Entering edit mode
Stephanie M. Gogarten
▴
870
@stephanie-m-gogarten-5121
Last seen 4 months ago
University of Washington
Dear Tendai,
The "GWAS Data Cleaning" vignette that comes with GWASTools shows how
to
import plain text files (we usually start with the FinalReport files
output from Illumina's GenomeStudio) into the NetCDF format used by
GWASTools. You will need to define integer chromosome codes for
autosomes and sex chromosomes, and then specify these codes when you
create objects in GWASTools throughout your analysis (since the
default
is human with 22 autosomes).
You will need the development version of GWASTools (1.5.4 or later),
which has support for different numbers of autosomes. It can be found
here:
http://www.bioconductor.org/packages/devel/bioc/html/GWASTools.html
In the documentation for the GenotypeData class ("?GenotypeData"),
there
is an example of how to set up GWASTools with a non-human organism.
I am copying the Bioconductor mailing list. Please include
bioconductor at r-project.org if you have any follow-up questions, for
the
benefit of other package users.
Stephanie
On 2/25/13 10:57 AM, Mutangadura, Tendai wrote:
> Thanks.
>
> -tendai
>
> *From:*Xiuwen Zheng [mailto:zhengx at u.washington.edu]

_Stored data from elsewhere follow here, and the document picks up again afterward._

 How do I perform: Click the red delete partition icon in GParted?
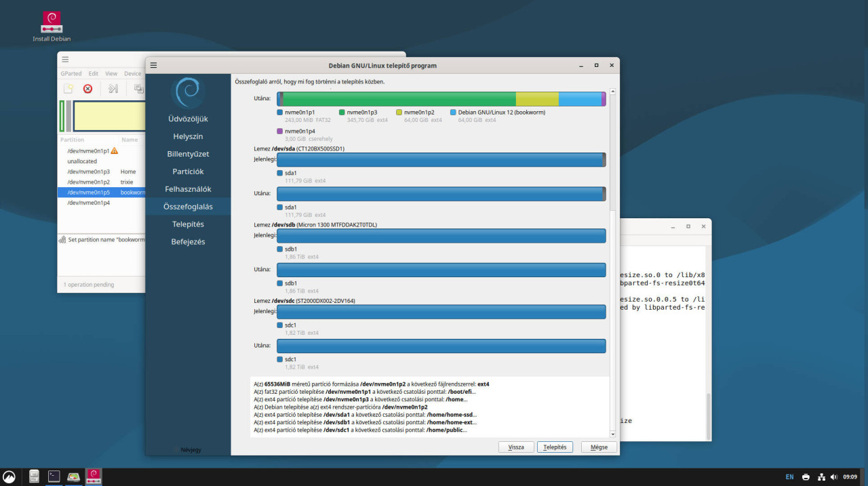[87, 88]
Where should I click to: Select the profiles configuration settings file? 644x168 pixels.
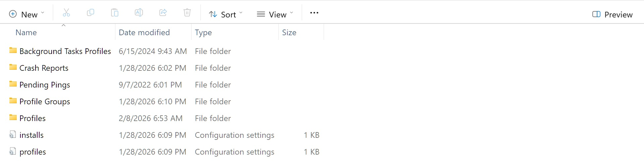coord(33,152)

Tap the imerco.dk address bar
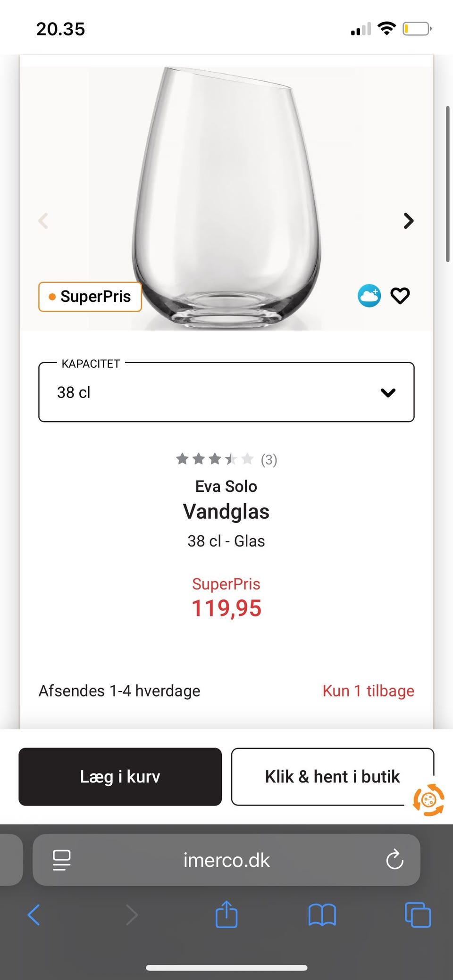pyautogui.click(x=227, y=860)
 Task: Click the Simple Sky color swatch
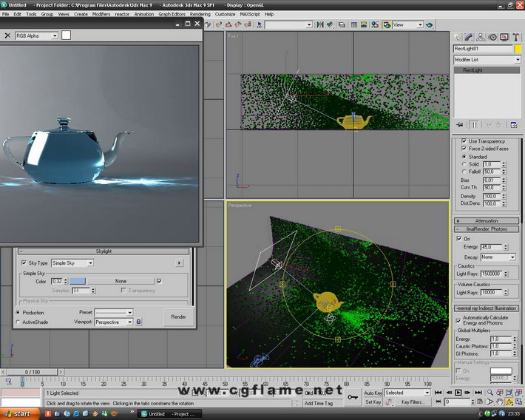(78, 281)
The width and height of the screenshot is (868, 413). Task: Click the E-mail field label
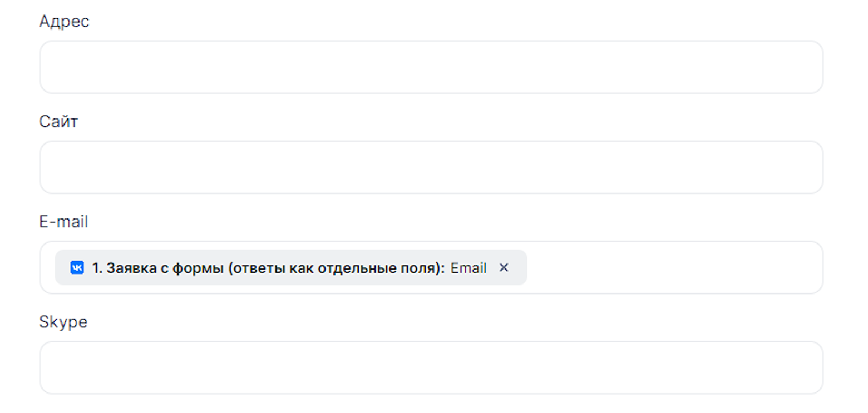click(x=63, y=222)
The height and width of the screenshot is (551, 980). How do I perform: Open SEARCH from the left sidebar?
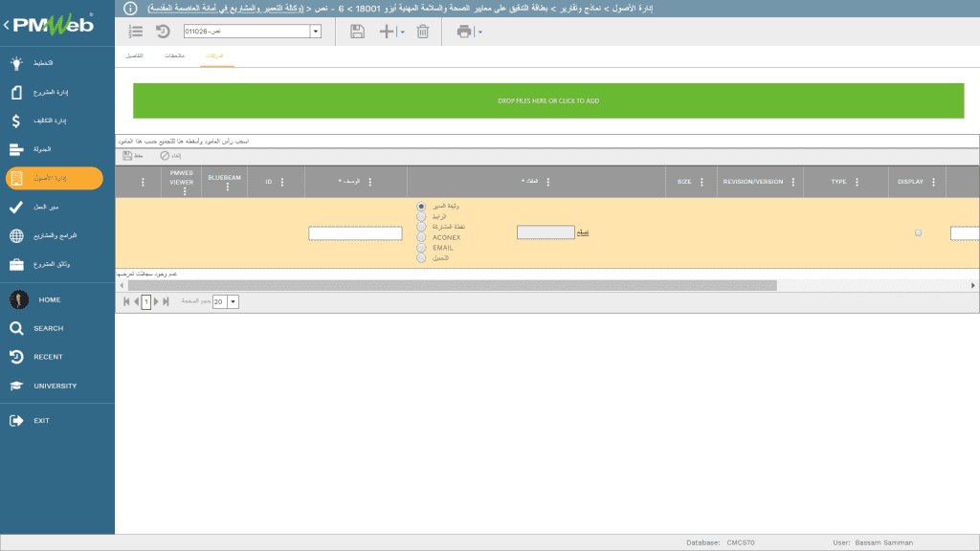[20, 327]
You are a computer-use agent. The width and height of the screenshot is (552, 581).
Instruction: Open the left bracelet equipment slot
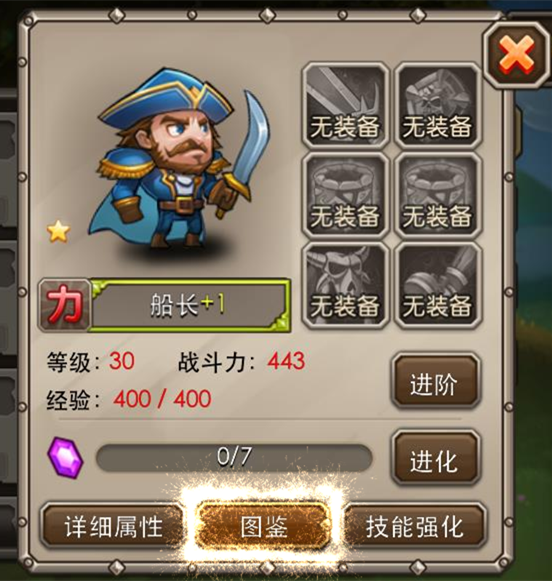pos(345,195)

> *Sent:* Monday, February 25, 2013 12:55 PM
> *To:* Mutangadura, Tendai
> *Cc:* Stephanie M. Gogarten
> *Subject:* Re: GWASTools for analyzing Canine_HD genotyping data
>
> Hi Tendai,
>
> I am forwarding your email to Stephanie M. Gogarten, who developed
and
> maintain the GWASTools package.
>
> Best,
>
> Xiuwen
>
> On Feb 25, 2013, at 10:42 AM, "Mutangadura, Tendai" <tendai at="" missouri.edu=""> <mailto:tendai at="" missouri.edu="">> wrote:
>
>
>
> Dr. Zheng,
>
> Does the Bioconductor GWASTools work with the Illumina Canine_HD
chip?
> We use this chip for genotyping our research dogs. If so, are there
> examples on the web on how to use the software package with the
Infinium
> canine_HD chip? I have seen examples online for analyzing what looks
> like Affymetrix sample data, and I do not know how to relate this to
the
> canine context.
> Thanks,
> -tendai
>
Even if your data only contains autosomes, be sure to set chromosome codes for X, Y, XY, and M to numbers >38. Otherwise the default codes for these chromosomes will remain as 23-26 and your autosomes will not be interpreted correctly.